AJC has written his first article on US News magazine’s ‘alpha consumer’ web-site. It’s all about what US News calls Recession 2.0 … check out the article here then PLEASE leave a comment on the US News site!!!
Your Perpetual Money Machine won’t start?
… then it probably just needs a little oil and a good kick!
But not all perpetual motion machines are that seamless. If you want to invest in cash flow positive properties here in Australia, either you are buying into regional areas that are subject to seasonal trends or you become a slum lord. Furthermore, the boom on “cash flow positive” properties and the high interest rates here in Australia has meant that the cash flow positive opportunities have all but dried up.
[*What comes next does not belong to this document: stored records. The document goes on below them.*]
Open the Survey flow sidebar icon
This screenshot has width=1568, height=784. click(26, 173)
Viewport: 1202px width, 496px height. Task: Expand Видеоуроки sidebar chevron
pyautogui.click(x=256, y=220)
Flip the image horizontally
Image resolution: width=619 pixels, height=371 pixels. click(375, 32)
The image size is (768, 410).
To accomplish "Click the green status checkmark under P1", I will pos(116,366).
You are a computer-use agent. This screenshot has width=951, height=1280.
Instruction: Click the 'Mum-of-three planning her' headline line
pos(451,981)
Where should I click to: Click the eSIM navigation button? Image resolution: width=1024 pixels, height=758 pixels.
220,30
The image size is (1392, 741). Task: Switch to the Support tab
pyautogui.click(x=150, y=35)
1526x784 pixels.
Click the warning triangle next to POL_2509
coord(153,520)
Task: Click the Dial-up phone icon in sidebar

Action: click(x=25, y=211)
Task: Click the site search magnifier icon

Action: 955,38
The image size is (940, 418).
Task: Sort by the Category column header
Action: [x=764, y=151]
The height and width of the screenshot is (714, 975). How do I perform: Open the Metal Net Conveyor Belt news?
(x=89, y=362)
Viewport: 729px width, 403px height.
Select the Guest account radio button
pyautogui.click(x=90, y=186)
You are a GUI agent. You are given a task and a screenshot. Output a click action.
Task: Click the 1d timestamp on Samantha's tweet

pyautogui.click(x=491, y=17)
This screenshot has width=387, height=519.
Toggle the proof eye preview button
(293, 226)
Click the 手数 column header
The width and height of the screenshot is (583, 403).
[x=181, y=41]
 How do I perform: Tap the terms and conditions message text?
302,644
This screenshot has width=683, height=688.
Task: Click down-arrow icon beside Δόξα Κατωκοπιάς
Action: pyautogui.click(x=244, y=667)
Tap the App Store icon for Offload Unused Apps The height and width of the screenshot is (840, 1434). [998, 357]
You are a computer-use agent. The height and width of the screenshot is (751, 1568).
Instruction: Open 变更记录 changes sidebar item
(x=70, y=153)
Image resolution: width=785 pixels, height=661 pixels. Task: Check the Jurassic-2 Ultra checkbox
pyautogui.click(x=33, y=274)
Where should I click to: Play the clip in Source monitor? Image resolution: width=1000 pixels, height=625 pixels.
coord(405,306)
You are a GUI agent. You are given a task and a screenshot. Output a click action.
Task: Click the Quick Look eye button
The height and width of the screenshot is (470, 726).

Similarly, a Berkshire Hathaway portfolio can easily loose large chunks of value during declining markets (sub prime for example).
Is there a such a thing as perpetual motion machine (short of having more than 7 million in the bank earning interest) that means that I don’t need to deal with difficult tenants or worry about every jitter in the market?
Caprica is right, of course … not all Perpetual Money Machines are ‘seamless’, run entirely smoothly, or even start without a ‘kick’ in the right place!
But, start – and run – they will, if you do it just right …
You see, there is one ingredient that you need, Caprica, regardless of where you live: time.
Any reasonable property can become cashflow positive if you allow time for the rents to build up such that you ‘overtake’ the costs … in our analogy, it takes time for the ‘capacitors’ to build up enough ‘charge’ to kick-start our Perpetual Money Machine.
It helps if you can buy when the market is off its highs; it helps even more if you can lock in interest rates when they are still relatively low; it helps if you can put in your research and buy a property that will rent reasonably well and appreciate over time (but, we aren’t looking for ‘home runs’ in either category, here).
Similarly, stocks may go up/down, you just need to keep pumping money in (i.e. buying more stocks) until you have a buffer (excess of stocks) that will allow you to ride the waves and sell down a little at a time to live off (after you ‘retire’).
Equally, it helps if you have the fortitude to ignore the waves entirely -better yet, be contrarian – knowing that the inevitable ‘upwards correction’ will come ‘eventually’.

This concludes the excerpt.